General
- Category: Phyllosilicate minerals
- Group: Mica group, brittle mica group
- Formula: (Ba,K)(Fe^{2+},Mg)_{3}(Si,Al,Fe)_{4}O_{10}(S,OH)_{2}
- IMA symbol: Ana
- Strunz classification: 9.EC.35
- Crystal system: Monoclinic
- Crystal class: Prismatic (2/m) (same H-M symbol)
- Space group: C2/m
- Unit cell: a = 5.412(5), b = 9.434(5) c = 19.953(10) [Å]; β = 95°; Z = 2

Identification
- Color: Black
- Crystal habit: Massive, prismatic crystals poorly formed produce hexagonal outline cleavage fragments
- Cleavage: Perfect on {001}
- Fracture: Flexible fragments
- Mohs scale hardness: 3 – 4
- Luster: Vitreous
- Streak: Grey white
- Diaphaneity: Nearly opaque
- Specific gravity: 3.94
- Optical properties: Biaxial (+)
- Refractive index: n_{α} = 1.855 n_{γ} = 1.880
- Pleochroism: Y = green; Z = brown

= Anandite =

Phyllosilicate mineral in the brittle mica group

Anandite is a rare phyllosilicate with formula (Ba,K)(Fe^{2+},Mg)3(Si,Al,Fe)4O10(S,OH)2. It crystallizes in the monoclinic crystal system. It is black in color with a glassy luster and a near perfect cleavage.

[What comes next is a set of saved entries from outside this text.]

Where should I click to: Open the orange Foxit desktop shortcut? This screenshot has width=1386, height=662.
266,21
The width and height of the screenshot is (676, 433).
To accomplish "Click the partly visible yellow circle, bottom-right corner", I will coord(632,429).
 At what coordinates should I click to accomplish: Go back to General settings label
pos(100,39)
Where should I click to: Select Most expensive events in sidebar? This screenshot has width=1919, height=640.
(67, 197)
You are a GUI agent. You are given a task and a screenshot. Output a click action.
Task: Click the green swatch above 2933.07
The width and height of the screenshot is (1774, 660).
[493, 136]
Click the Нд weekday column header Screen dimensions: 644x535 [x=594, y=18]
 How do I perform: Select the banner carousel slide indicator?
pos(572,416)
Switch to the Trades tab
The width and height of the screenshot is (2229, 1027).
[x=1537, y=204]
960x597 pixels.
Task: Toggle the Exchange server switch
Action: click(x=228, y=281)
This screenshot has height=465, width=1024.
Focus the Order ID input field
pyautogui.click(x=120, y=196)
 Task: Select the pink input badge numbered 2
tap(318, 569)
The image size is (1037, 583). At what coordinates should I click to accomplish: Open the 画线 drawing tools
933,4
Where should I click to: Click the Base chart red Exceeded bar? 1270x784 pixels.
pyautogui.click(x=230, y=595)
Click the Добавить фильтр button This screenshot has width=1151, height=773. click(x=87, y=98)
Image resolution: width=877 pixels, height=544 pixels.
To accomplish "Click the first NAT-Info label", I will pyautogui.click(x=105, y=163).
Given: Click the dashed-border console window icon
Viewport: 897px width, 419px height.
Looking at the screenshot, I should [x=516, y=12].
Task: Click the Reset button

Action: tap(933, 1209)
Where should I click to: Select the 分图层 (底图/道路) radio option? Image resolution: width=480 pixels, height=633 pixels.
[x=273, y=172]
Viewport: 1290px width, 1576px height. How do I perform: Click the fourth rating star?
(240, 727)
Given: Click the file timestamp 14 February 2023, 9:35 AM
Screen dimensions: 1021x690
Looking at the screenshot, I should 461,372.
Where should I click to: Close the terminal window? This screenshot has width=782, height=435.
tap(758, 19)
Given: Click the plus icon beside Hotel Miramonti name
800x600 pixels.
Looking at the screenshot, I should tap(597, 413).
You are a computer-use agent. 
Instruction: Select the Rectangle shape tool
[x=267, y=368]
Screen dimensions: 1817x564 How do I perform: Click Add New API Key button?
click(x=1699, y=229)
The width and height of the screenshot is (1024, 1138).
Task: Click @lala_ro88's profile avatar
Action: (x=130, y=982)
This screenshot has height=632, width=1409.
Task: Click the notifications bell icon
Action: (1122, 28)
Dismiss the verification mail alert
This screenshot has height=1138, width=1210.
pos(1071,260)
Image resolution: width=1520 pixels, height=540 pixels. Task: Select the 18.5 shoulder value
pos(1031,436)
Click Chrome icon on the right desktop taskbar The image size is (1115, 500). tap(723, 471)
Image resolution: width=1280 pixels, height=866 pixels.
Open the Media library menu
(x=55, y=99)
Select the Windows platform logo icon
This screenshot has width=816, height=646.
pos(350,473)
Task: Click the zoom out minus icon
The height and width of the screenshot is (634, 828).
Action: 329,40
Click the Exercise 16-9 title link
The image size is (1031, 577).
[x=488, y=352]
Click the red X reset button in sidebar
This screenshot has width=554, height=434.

It was first described in 1967 for an occurrence in the Wilagedera Prospect of the North Western Province of Sri Lanka in bands of iron ore. It has also been found in Big Creek in Fresno County and in Trumball Peak in Mariposa County, California as well as the Sterling Mine in New Jersey. It was named for Ananda Kentish Coomaraswamy (1877–1947), who was the first director of the Mineral Survey of Ceylon, Sri Lanka.

Anandite is a member of the mica group of minerals. Other minerals that anandite is associated with include: magnetite, chalcopyrite, pyrite, pyrrhotite and baryte.